I was super pleased with how I pared down my expectations to a simple single-point rubric (even if it was more "soft skill" based than proficiency based):
Now these expectations do not have a 1-to-1 correlation with the templates or the instructions: I have an additional title slide that doesn't have a "criterion," and I called the slide to demonstrate growth "Revision" (because that's what they are supposed to put on that slide!). Some kiddos were expecting to see a slide for "Professionalism." I don't know, maybe I could switch a slide title or too, but I don't think this is where the real breakdown came in.
I think in my attempt to make the instructions uniform among the four communication skills, I added unnecessary complications. Providing the same link on all 4 templates to ALL of the ACTFL performance descriptors--that was just asking to get them to describe their interpretation in terms of presentational skills, especially when there are separate interpretive, interpersonal, and presentational PDFs online. Also, it might be a little tricky bouncing between general Novice and Intermediate descriptors and more precise AAPPL descriptors between self-evaluation and revision, so maybe I should wrap that into the reflection slide afterward.
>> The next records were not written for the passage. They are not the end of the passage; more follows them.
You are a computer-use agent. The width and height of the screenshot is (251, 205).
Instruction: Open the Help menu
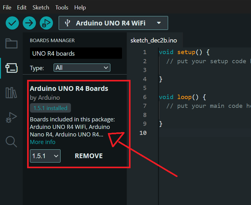coord(80,7)
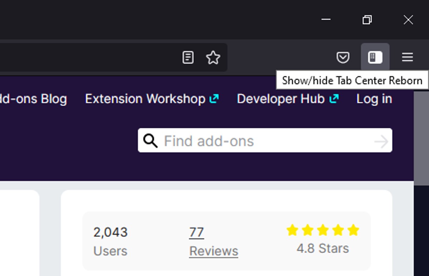This screenshot has width=429, height=276.
Task: Click the magnifying glass search icon
Action: tap(151, 141)

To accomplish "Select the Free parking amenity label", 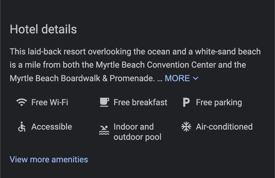I will pos(219,103).
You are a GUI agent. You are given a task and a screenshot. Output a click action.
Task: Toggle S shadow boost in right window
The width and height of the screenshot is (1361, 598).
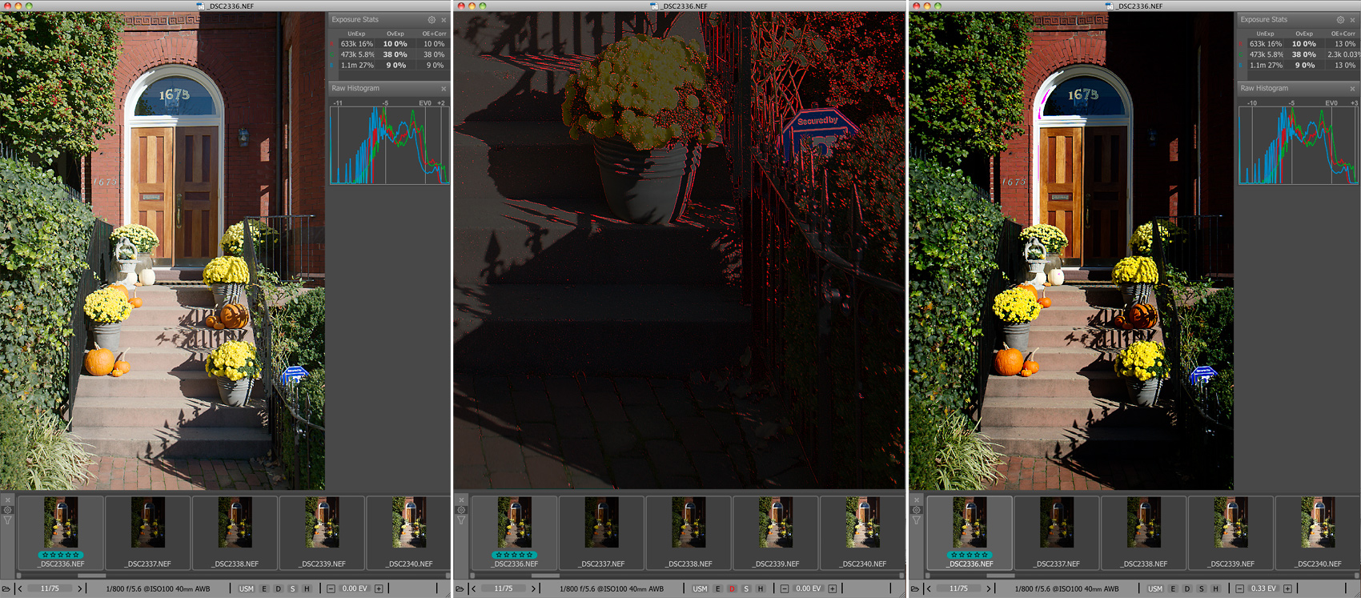[x=1201, y=589]
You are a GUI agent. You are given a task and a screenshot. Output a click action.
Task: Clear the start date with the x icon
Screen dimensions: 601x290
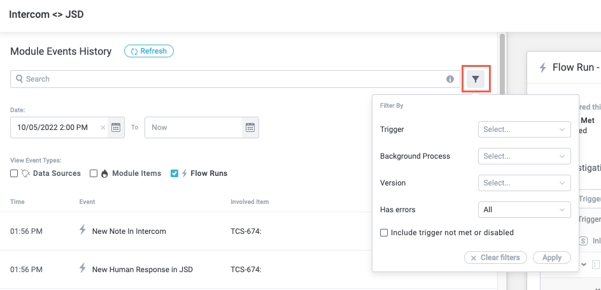[103, 127]
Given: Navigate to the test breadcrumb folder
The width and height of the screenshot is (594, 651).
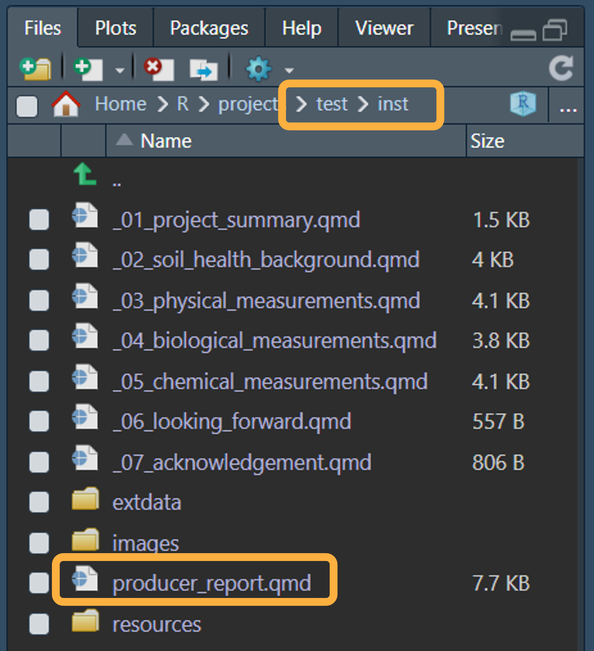Looking at the screenshot, I should coord(332,104).
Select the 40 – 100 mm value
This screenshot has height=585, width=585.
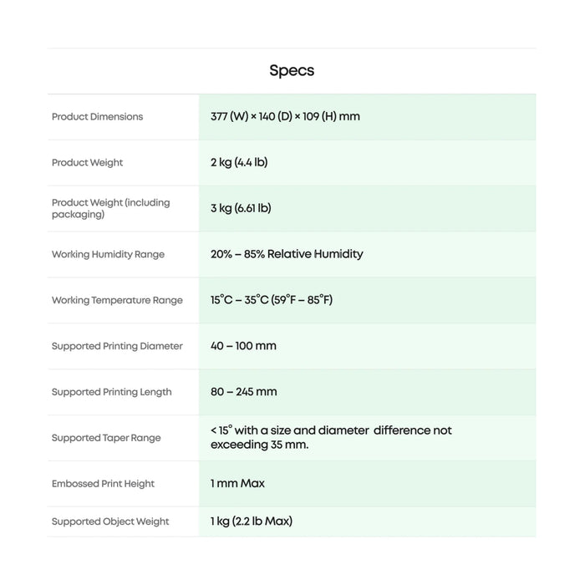pos(243,346)
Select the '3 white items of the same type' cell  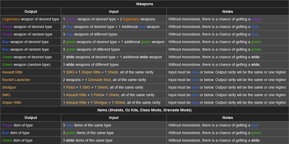tap(114, 141)
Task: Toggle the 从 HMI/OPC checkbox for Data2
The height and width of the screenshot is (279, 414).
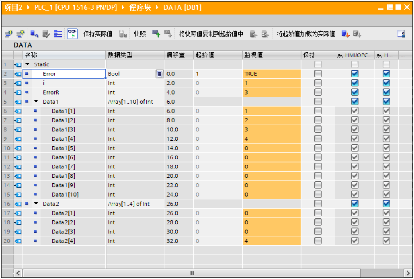Action: [355, 204]
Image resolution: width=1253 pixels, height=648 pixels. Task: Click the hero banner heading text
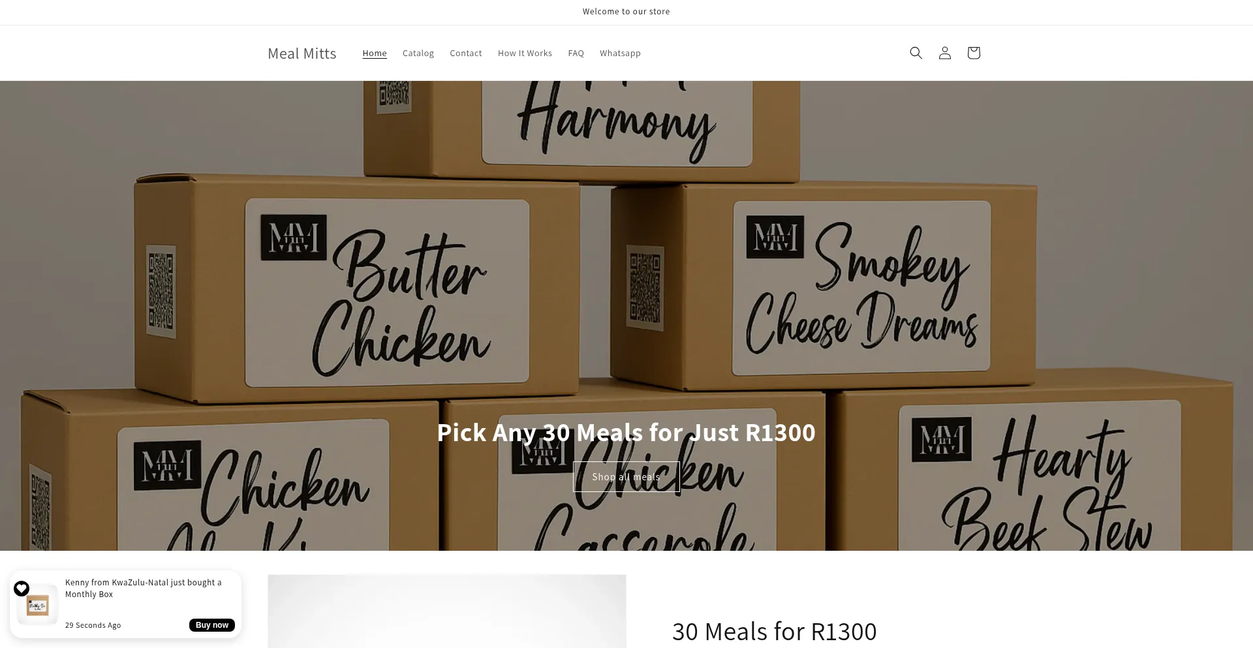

3. Did I break down the process enough?
After 3 rounds of portfolios with kids who just LEFT THE INSTRUCTIONS ON THE TEMPLATE-- without following them--I decided to walk the kiddos through each slide one by one by one. (Three rounds, I know. Who's the slow learner in this scenario?) I thought having them start the thing together--literally typing a title and inserting their first sample--and then just having the instructions right there for them was gracious plenty guidance. But who am I kidding? I am the reason the staff meeting can't just be an email. I skim, skip stuff, and generally forget. My colleagues laughed out loud when the new guy suggested I learn coding, just envisioning how scattered a code I produced would be.
The moral: How can I possibly expect something of sophomores that is still hard for me at 36?
It's the main reason that online classes--teaching or learning--are such an ordeal. I can write instructions until I'm blue in the face, but without the opportunity to attempt and get immediate feedback, learning is a crapshoot. Adding videos that said the same thing helped. But anything--ANYTHING--that is new needs time for them to attempt, ask questions, AND respond to feedback (and, you know GET feedback) before they are evaluated. Otherwise it's a soul-wearying gotcha game for everyone.
What's more, if I had had an intermediary step where students turned in every video they planned to use in a portfolio, I would not have had to request access to files the morning grades were due (I know, I know--it really isn't just the kids.)
So. Are Google Slides the answer to all my e-portfolio needs?
I think so. As long as I'm not fooling myself about what I need to do to make portfolios effective.